Mad About the Marquess (Highland Brides Book 2) (34 page)

Quince saved her breath to cool her porridge after that remarkably combative conversation. But it taught her that there would be no blank slate, with all her past deeds erased. There would be no forgive and forget. Strathcairn clearly meant to remember every one of her misdeeds, as if there were a tally sheet in his clever, ginger head.

And so she would give herself the small revenge of not telling him all. He may have married her to keep them both from scandal, but he had not married Jeannie or Charlie. She would be mad to confess anything about them.

And luckily, Strathcairn let go of his bone of contention, turning his attention to the countryside.
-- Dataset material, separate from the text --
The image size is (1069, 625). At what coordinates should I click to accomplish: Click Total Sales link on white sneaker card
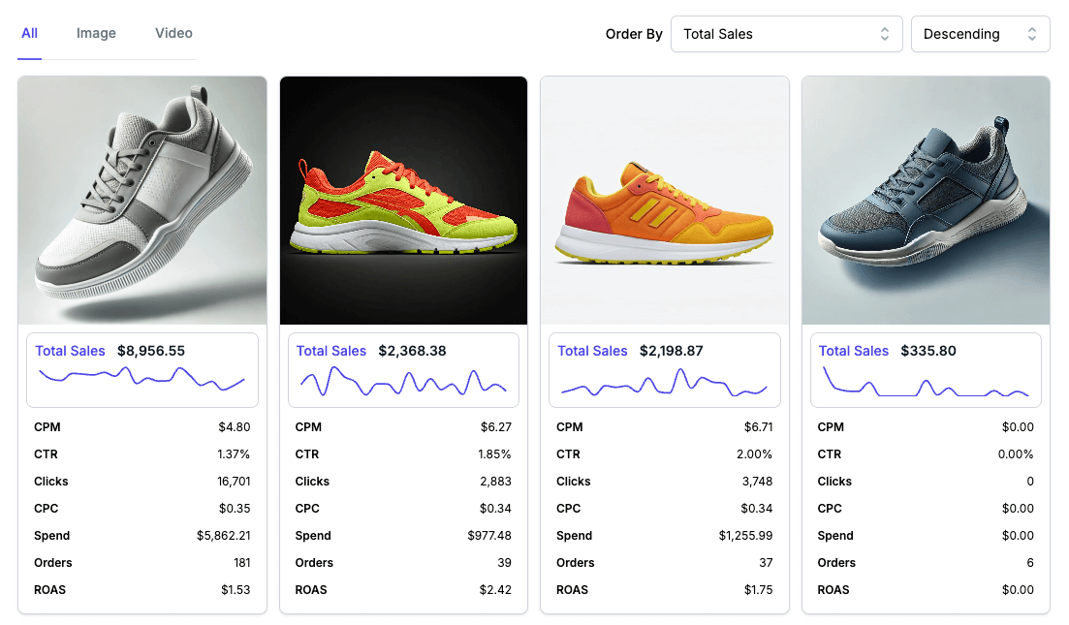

The coach was rolling out of a wood and into the bright, crystalline sunshine of a wide valley, and all seemed instantly forgotten—Strathcairn’s whole attitude changed dramatically. He sat up from his ease against the padded seat, and leaned forward toward the window, all avid eagerness, almost as if he were scenting the air. “This is the strath.”
 

There was an intriguing reverence in his voice, as well as a hint of excitement.


The
strath?” she asked.

“A strath is a wide u-shaped valley,” he explained, never once taking his eyes from the green and gold patchwork of fields. “While a glen is a narrow v-shaped valley. All of our place-names are determined by geography. How do you not know that, and call yourself Scots?”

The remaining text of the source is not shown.